## DESCRIPTION OF THE TASK
Output the line containing "[GoogleNews] (279, 2515)", then every remaining line of the entries below, exactly as written and with no other text.

[Saved data entries]
--

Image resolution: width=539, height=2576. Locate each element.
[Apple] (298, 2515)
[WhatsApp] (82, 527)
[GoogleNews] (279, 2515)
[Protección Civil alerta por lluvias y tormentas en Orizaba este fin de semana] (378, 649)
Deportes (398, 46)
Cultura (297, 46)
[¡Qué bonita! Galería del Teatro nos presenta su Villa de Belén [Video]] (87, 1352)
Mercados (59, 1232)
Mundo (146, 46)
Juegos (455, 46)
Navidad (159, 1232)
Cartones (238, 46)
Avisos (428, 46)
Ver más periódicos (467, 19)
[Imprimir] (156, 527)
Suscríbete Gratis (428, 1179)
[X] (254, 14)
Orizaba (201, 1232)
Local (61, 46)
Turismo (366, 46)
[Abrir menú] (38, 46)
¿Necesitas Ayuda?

--

## EXERCISE SOLUTION
[GoogleNews] (279, 2515)
[Protección Civil alerta por lluvias y tormentas en Orizaba este fin de semana] (378, 649)
Deportes (398, 46)
Cultura (297, 46)
[¡Qué bonita! Galería del Teatro nos presenta su Villa de Belén [Video]] (87, 1352)
Mercados (59, 1232)
Mundo (146, 46)
Juegos (455, 46)
Navidad (159, 1232)
Cartones (238, 46)
Avisos (428, 46)
Ver más periódicos (467, 19)
[Imprimir] (156, 527)
Suscríbete Gratis (428, 1179)
[X] (254, 14)
Orizaba (201, 1232)
Local (61, 46)
Turismo (366, 46)
[Abrir menú] (38, 46)
¿Necesitas Ayuda?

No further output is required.